Baseado na história de Maria Estefânia Anachoreta, a mulher que percorreu quase 20 mil quilómetros pelo mato e floresta de Angola para entregar mensagens de mães e mulheres dos jovens combatentes, O Som Que Desce na Terra chega esta quinta-feira, 11 de novembro, às salas de cinema de todo o país.
Sérgio Graciano, o realizador, entregou a Gabriela Barros o papel de Maria da Luz, uma portuguesa de que todos já devíamos ter ouvido falar. Gabriela Barros domina o filme sem qualquer esforço. A entrega da atriz a uma personagem tão densa, e baseada numa história real, é admirável, sobretudo se pensarmos que Gabriela Barros percorreu importantes papéis na comédia nos últimos tempos, como o de protagonista na novela-sátira Pôr do Sol, e nos palcos, no musical Chicago.

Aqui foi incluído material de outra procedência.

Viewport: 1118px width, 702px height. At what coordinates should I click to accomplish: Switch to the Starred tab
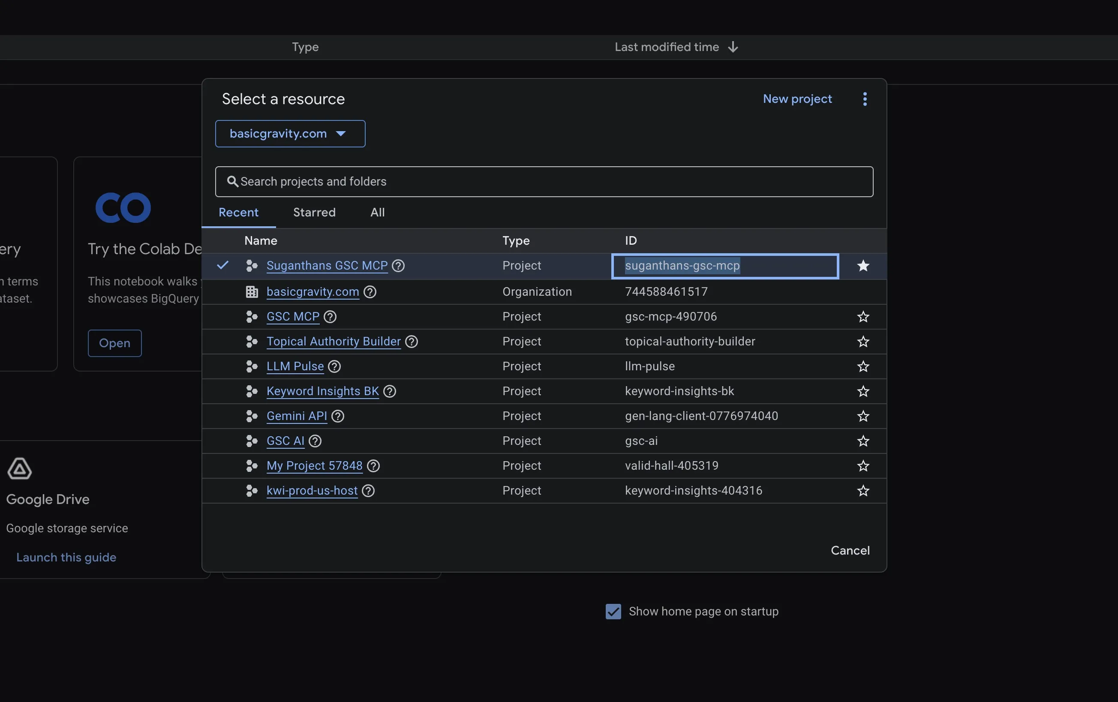coord(314,213)
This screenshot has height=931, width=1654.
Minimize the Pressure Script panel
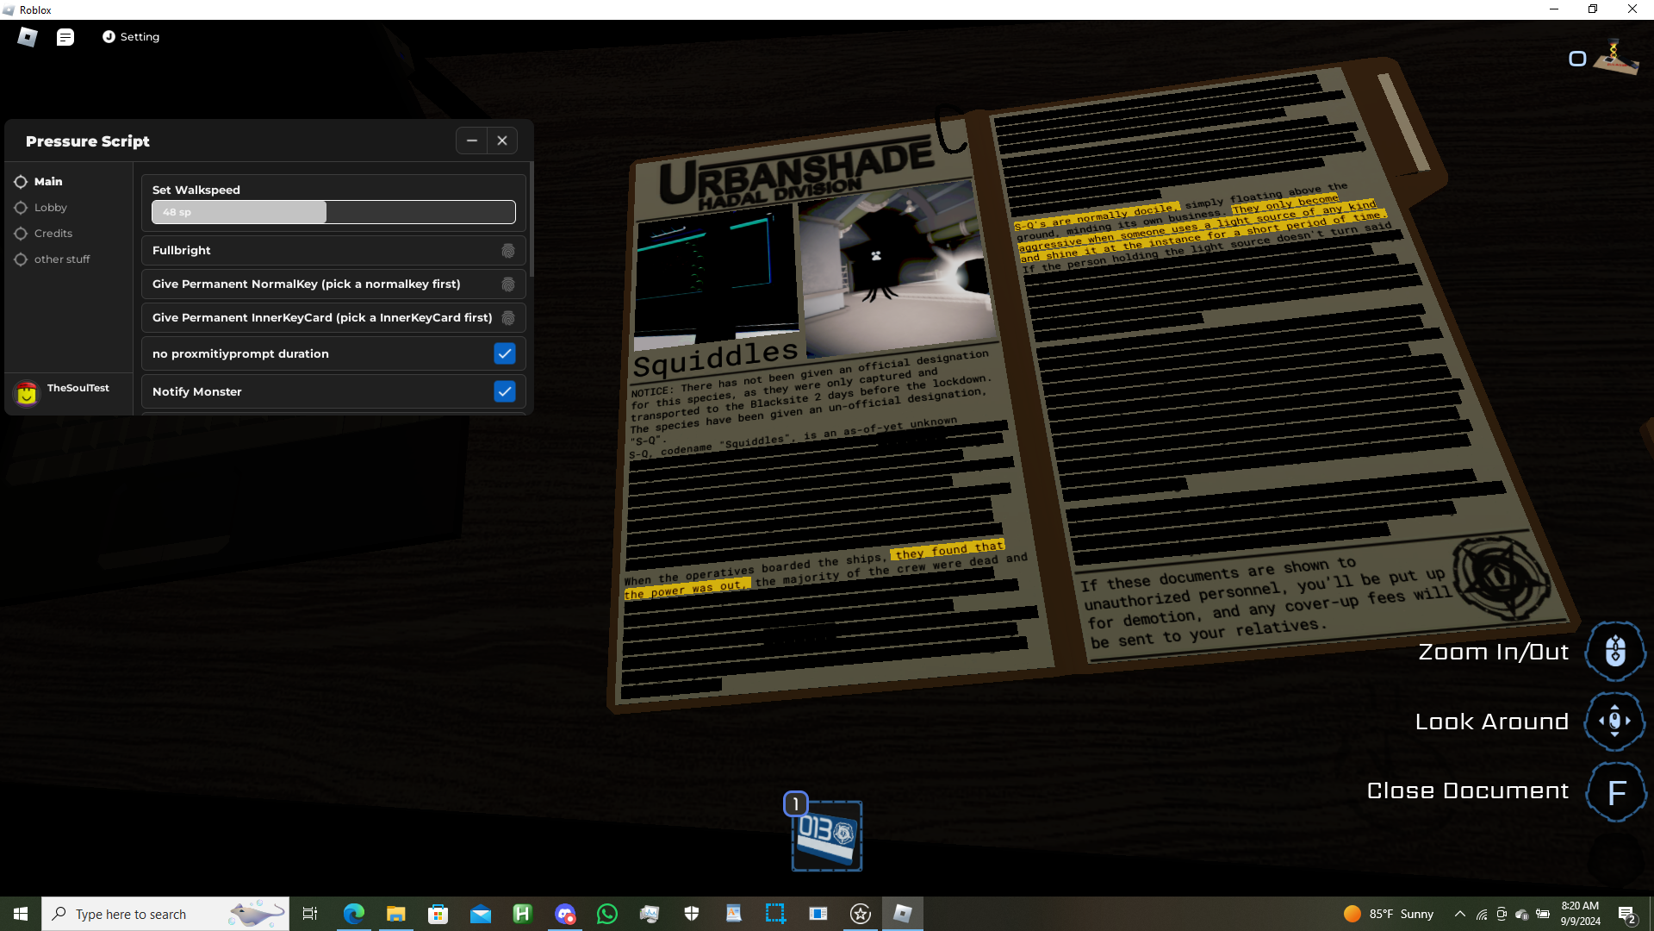click(471, 141)
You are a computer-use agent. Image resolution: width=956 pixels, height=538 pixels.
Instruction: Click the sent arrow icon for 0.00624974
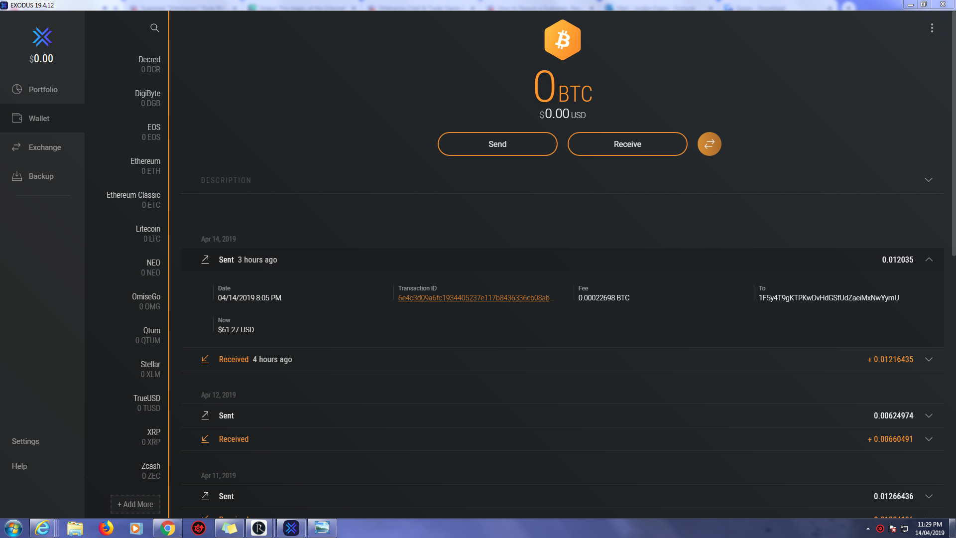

A entrega à personagem é feita até fisicamente, com gestos que nos transmitem todas as emoções que precisamos, sejam elas a angústia, o medo, a alegria – existente em momentos muito específicos e fugazes – ou o desconforto.

Próximos estão sempre Madalena (Margarida Marinho) e Diego (José Raposo), os pais da protagonista, que acabam por ser o seu grande apoio. Apesar de rejeitarem a ideia inicialmente, pelos perigos que poderia correr em África e também pelas represálias da PIDE, acabam por ser os alicerces e a força que a jovem precisa para esta jornada.
Maria da Luz é uma personagem que não se resigna, não aceita que o seu destino seja esperar e rezar. A trabalhar na Rádio Nacional, mostra ser uma mulher à frente do seu tempo desde o início, corajosa e protetora dos dois filhos, um deles adotivo.

Terminado o filme, fica a ideia de que precisávamos de saber mais. A primeira parte, em que Maria da Luz está dedicada na sua missão de ir para Angola, é demasiado longa comparada com os eventos que se sucedem em África, que acabam por ser um pouco apressados. Principalmente o final, que acontece com três cenas marcantes que parecem precipitar-se para não excedermos um qualquer tempo limite de filme.
Apesar de menos bem conseguido em termos de distribuição da narrativa, esse facto não é suficiente para tornar menos bela toda a história, captada em planos de realização quase perfeitos e com uma fotografia primorosa de Miguel Manso.
A escrita, um trabalho conjunto das argumentistas Filipa Poppe e Joana Andrade, é também ela bastante primorosa e, ao contrário do que acontece com os eventos principais do filme, nunca se precipita e nunca diz mais nem menos do que é necessário dizer, sendo um dos pontos altos do filme.
A emoção está presente do início ao fim e, com ela, está também a ação. Não se contentando em ser uma história dramática, este é também um filme com energia, que se move em cenas com mais ação, e despertam o espectador em vários momentos. A angústia dos jovens que militaram numa guerra que “não era deles” está também muito bem retratada e reflete um grande trabalho de pesquisa e de compreensão do que era viver naquele tempo, com a mensagem constante de que “Angola era, à altura, um ambiente hostil para qualquer um, principalmente para uma mulher”.
Não são passadas lições de moral e não há uma competição de desgraças, o drama pertence a todos, pais, filhos, mães, esposas. Todos pedem o mesmo: o fim da guerra e um regresso a casa – que, infelizmente, não aconteceu para todos. As crianças são aqui, também, o espelho do que acontecia com os filhos dos jovens soldados, e do esforço que toda a família fazia para manter uma rotina e uma parecença de normalidade nos dias, por mais impossível que fosse, em certas alturas.
O Som Que Desce na Terra é assim o casamento perfeito entre os cenários, a fotografia, o argumento e as personagens, que nos transporta para um tempo que não podemos esquecer, e do qual estamos longe de esgotar todos os pontos-de-vista necessários para entendermos melhor o nosso passado ainda bastante recente.